Exercice A: Réécrivez sous forme de liste numérotée les lignes des entrées, en commençant à la ligne qui contient « 1052x1869 pixels. » et en terminant à celle qui contient « [x=54, y=1079] », ces deux lignes comprises et sans les lignes vides. Omettez les images dans votre réponse.

Texte fourni:
-=-=-=-=-

Dans le fond du restaurant Damas, dans le nouvel espace de l'avenue Van Horne, il y a un plan de la capitale de la Syrie. Comme tout voyageur, on le parcourt en imaginant les ruelles bordées d'échoppes et de boutiques en tous genres, les souks, le chant lancinant et périodique des appels à la prière. On s'imagine le soleil, la chaleur, la poussière, les couleurs vives des bougainvilliers, les cris des enfants dans les cours d'école et le bruit des klaxons.

Et puis on pense à la guerre. À tous ces Syriens qui ne mangent plus de kibbé, de labneh ensemble, qui ne partagent plus le thé à la menthe par de longues soirées d'été si calmes une fois la lumière estompée.

Ici, on est bien loin de l'horreur du conflit qui ensanglante la Syrie, mais lorsqu'on entre dans un lieu qui s'appelle Damas, comment ne pas avoir au moins une petite pensée pour les victimes, pour ceux qui fuient l'horreur, pour les proches de ces Syriens-Montréalais venus ici et partageant avec nous maintenant les saveurs de leur enfance. Comment ne pas penser à la chance qu'on a, ici, d'être dans un pays en paix.

Surtout que dans le restaurant d'Outremont du chef propriétaire d'origine syrienne Fuad Alnirabie, on rend un bel hommage à la culture culinaire syrienne, à sa fraîcheur, à sa lumière, à ses saveurs riches, profondes. À tout ce qu'elle a à offrir et nous raconte sur le reste de ce peuple en berne.

On commence le repas, par exemple, avec une salade fattouche multicolore qui résume l'été avec ses poivrons croquants de toutes les couleurs, ses radis bien frais, tomates, concombres, abondance de persil et de menthe fraîche. On aime le jus de citron qui illumine le plat, le piment d'Alep qui sublime les saveurs, la grenade et sa douce acidité, le croquant du pain pita grillé qui coiffe simplement la présentation à côté d'un bouquet de feuilles de menthe.

-=-=-=-=-

Entrées fournies:
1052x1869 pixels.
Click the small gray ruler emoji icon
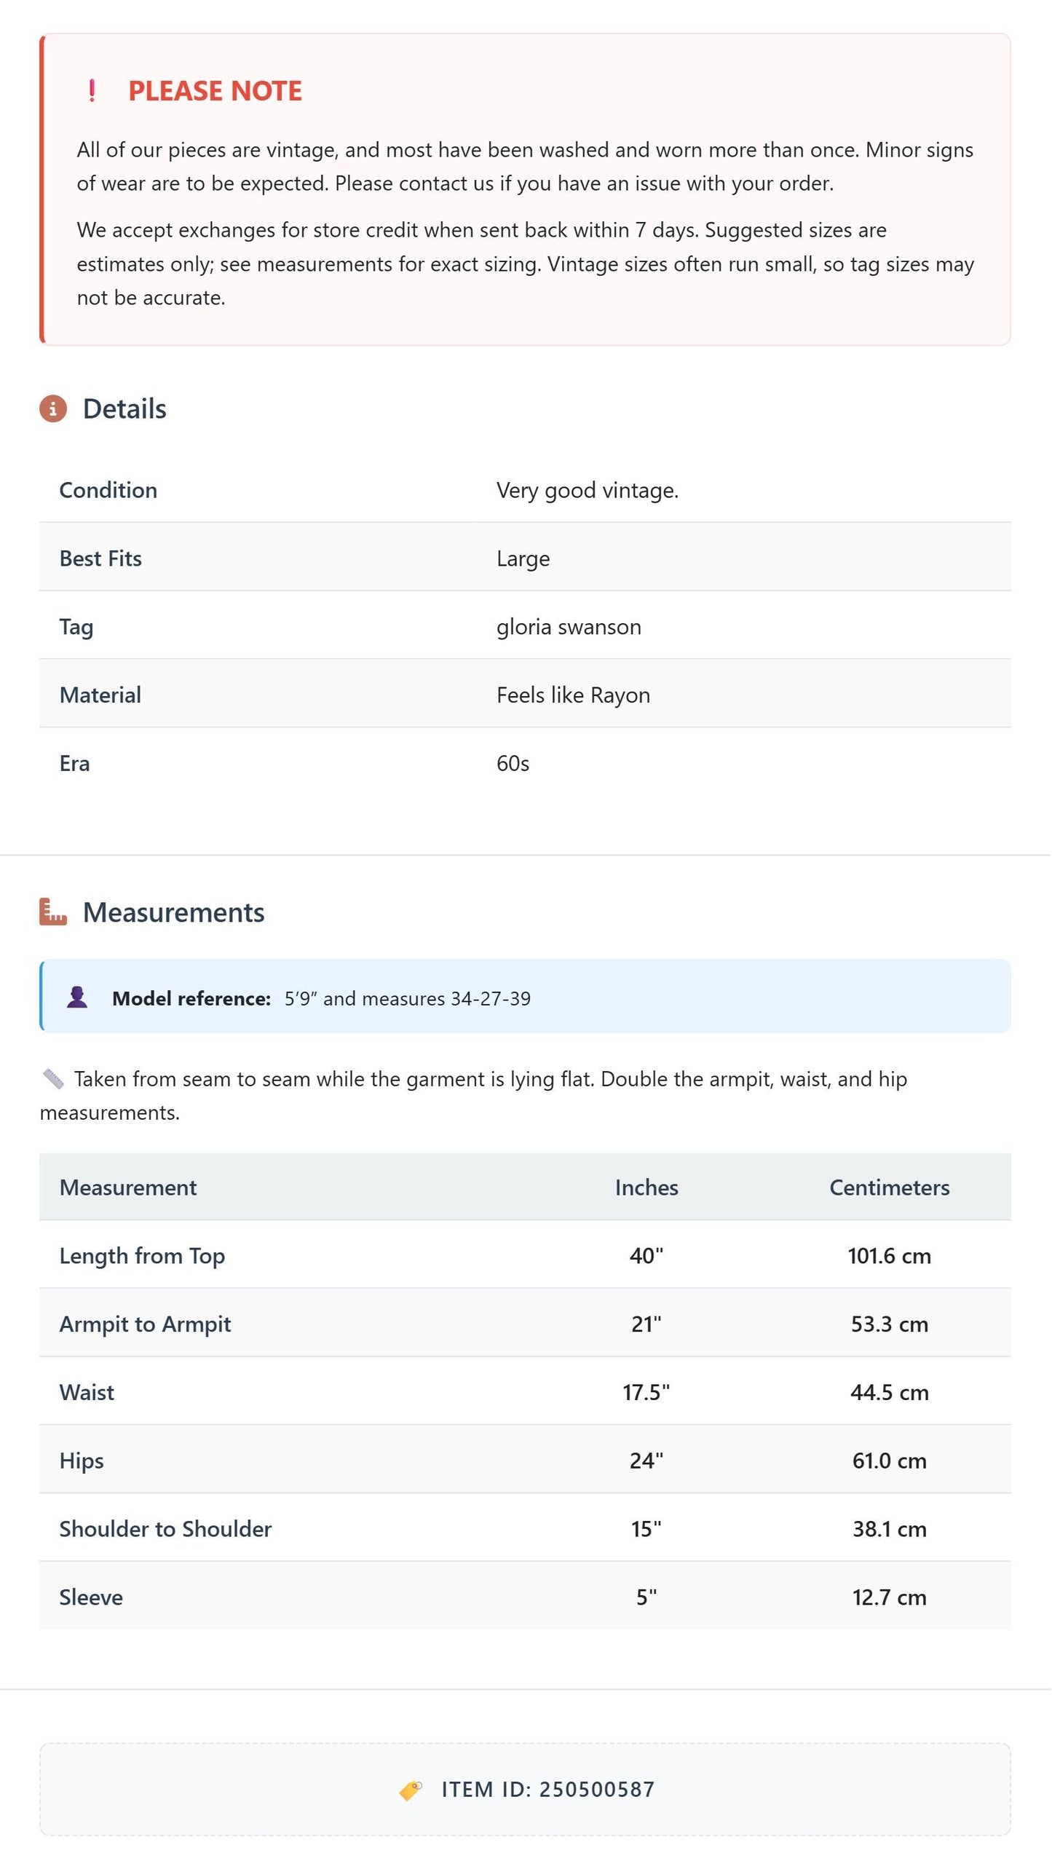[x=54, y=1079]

-=-=-=-=-

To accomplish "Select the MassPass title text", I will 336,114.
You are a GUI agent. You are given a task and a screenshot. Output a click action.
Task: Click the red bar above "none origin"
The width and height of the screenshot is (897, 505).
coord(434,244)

-=-=-=-=-

Exercice B: Reproduisez fidèlement le passage du texte sur le restaurant Damas, en commençant à « On commence le » et en terminant à « feuilles de menthe. ».

Réponse complète A:
1. 1052x1869 pixels.
2. Click the small gray ruler emoji icon
3. [x=54, y=1079]

Réponse complète B:
On commence le repas, par exemple, avec une salade fattouche multicolore qui résume l'été avec ses poivrons croquants de toutes les couleurs, ses radis bien frais, tomates, concombres, abondance de persil et de menthe fraîche. On aime le jus de citron qui illumine le plat, le piment d'Alep qui sublime les saveurs, la grenade et sa douce acidité, le croquant du pain pita grillé qui coiffe simplement la présentation à côté d'un bouquet de feuilles de menthe.